- [TASK LIST]:
a) Name every piece in the 2024 Black History and Futures Month collection that the article on Tyler Mishá Barnett's designs describes.
b) Continue the article about Tyler Mishá Barnett's designs for the Angel City collection, starting after its final sentence.

- [TEXT]:
● ● ●

ACFC_Lifestyle_BHM_0023Illustrator Tyler Mishá Barnett’s designs for ACFC’s 2024 Black History and Futures Month collection, consisting of a scarf, t-shirt, and hat, are both distinctly her own and recognizably Angel City.

“The inspiration behind my designs is the beauty and depth of Black culture. I wanted to create something that symbolizes unity, beauty, creativity, and elevation. The design is meant to feel balanced and unified, beautiful and strong,” says Barnett.

Barnett’s starting point for the scarf design was the silhouette motif of three faces in profile. “I used the silhouettes in this design to represent the beauty in our interconnectedness—really celebrating community and unity and bringing a sense of humanity to the design.” 

From there, Barnett added the textile-like elements making up the rest of the design, with Ghanaian kente cloth as a point of reference.

“I was inspired by different kente patterns and I wanted to pull from that conceptually and integrate it using my design style,” she explains. “So looking at how different shapes and symbols can come together to create a unified design. I made a symbol that looks like steps to represent elevation and I incorporated the ananse ntontan symbol which represents creativity.”

● ● ●

[Records for finding displayed items]

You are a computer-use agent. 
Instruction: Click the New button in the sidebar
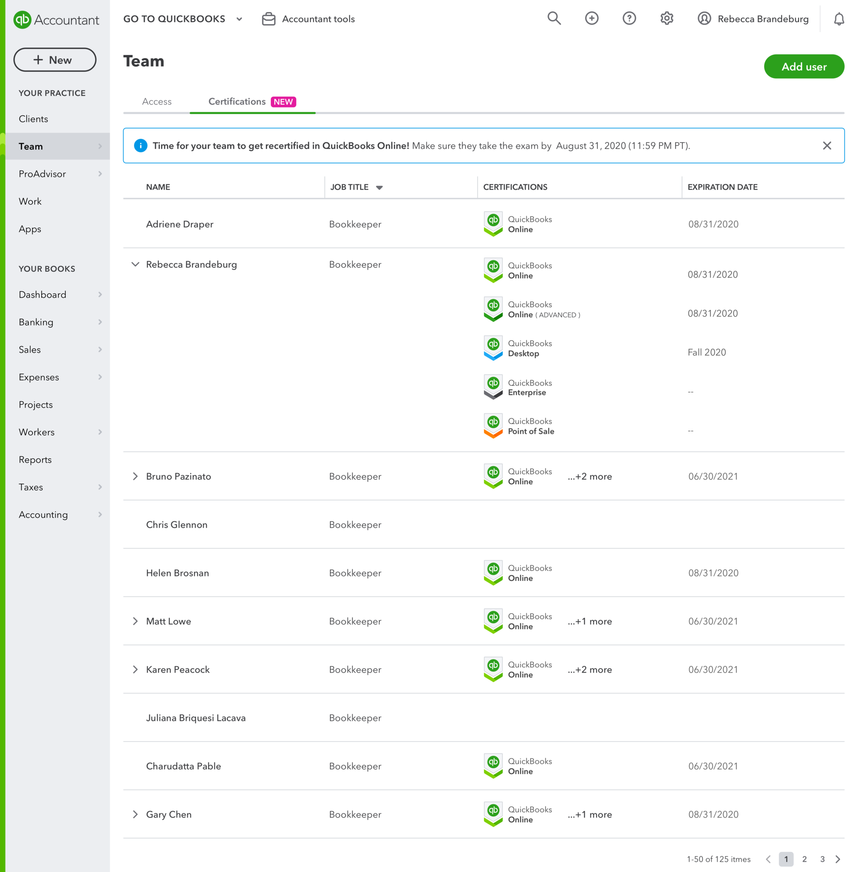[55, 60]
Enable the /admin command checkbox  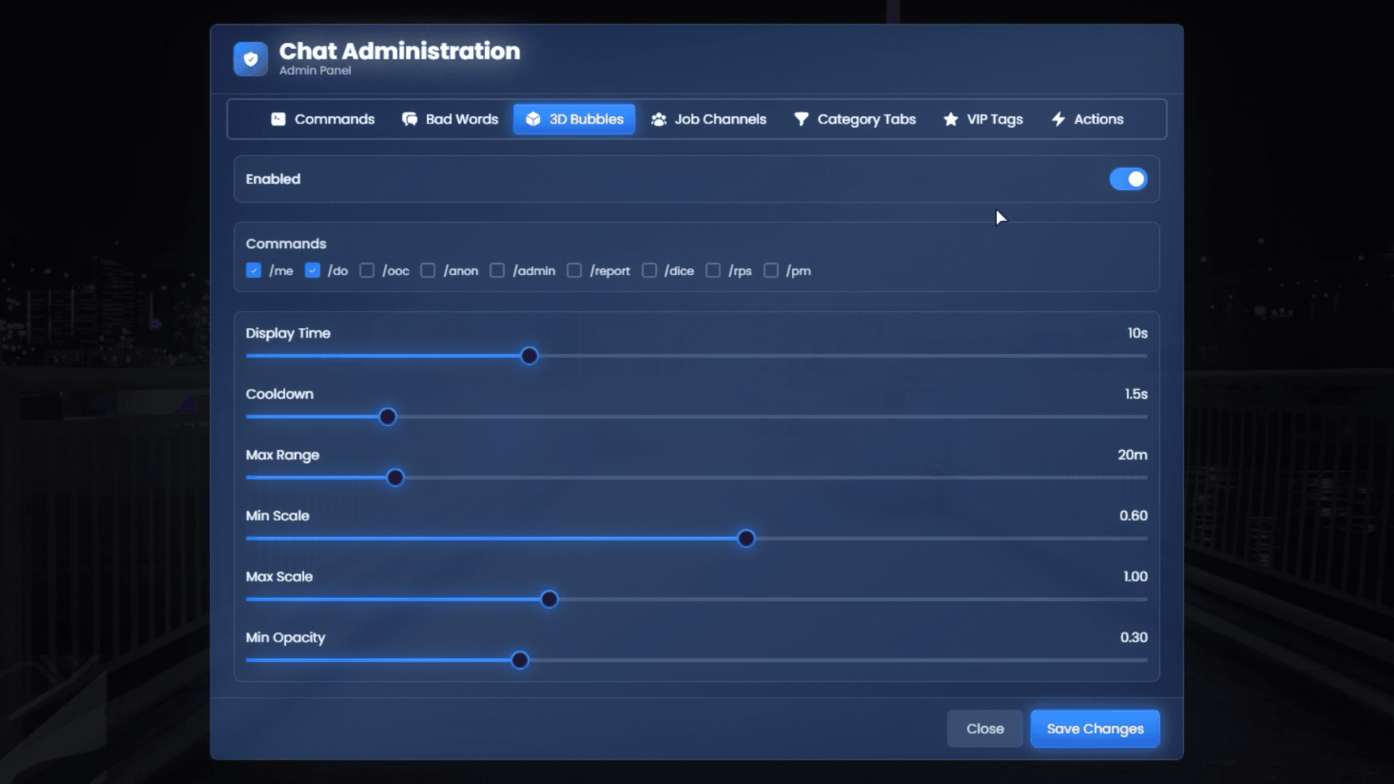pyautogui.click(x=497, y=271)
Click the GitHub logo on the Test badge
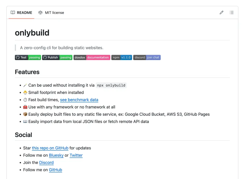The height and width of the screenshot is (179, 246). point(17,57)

● ● ●

- [IN RESPONSE]:
a) scarf, t-shirt, hat

b)
The ananse ntontan is an adinkra symbol—a series of symbols from the Akan culture, often used in textiles, that represent sayings and aphorisms that together serve to transmit a body of cultural practices and beliefs. Specifically, the asanse ntontan, an image of a spider web, represents wisdom, creativity, and complexity.

Silhouettes of faces are a recurring theme in Barnett’s work, as are “negative space, bold shapes and rich colors,” she says. In terms of the color palette, she says, “I wanted it to feel earthy and warm and have that vibrance in the yellow and the deep, rustic orange, anchored by the black—and then also have it to be complementary to the Angel City [Sol Rosa].”

Barnett says that for her, Black History and Futures Month has always been about gratitude. “I feel extremely grateful to be able to use my art to pay homage to everyone who came before me,” she says. “You have the opportunity to really honor the past and to celebrate where we are now and look optimistically into our future.”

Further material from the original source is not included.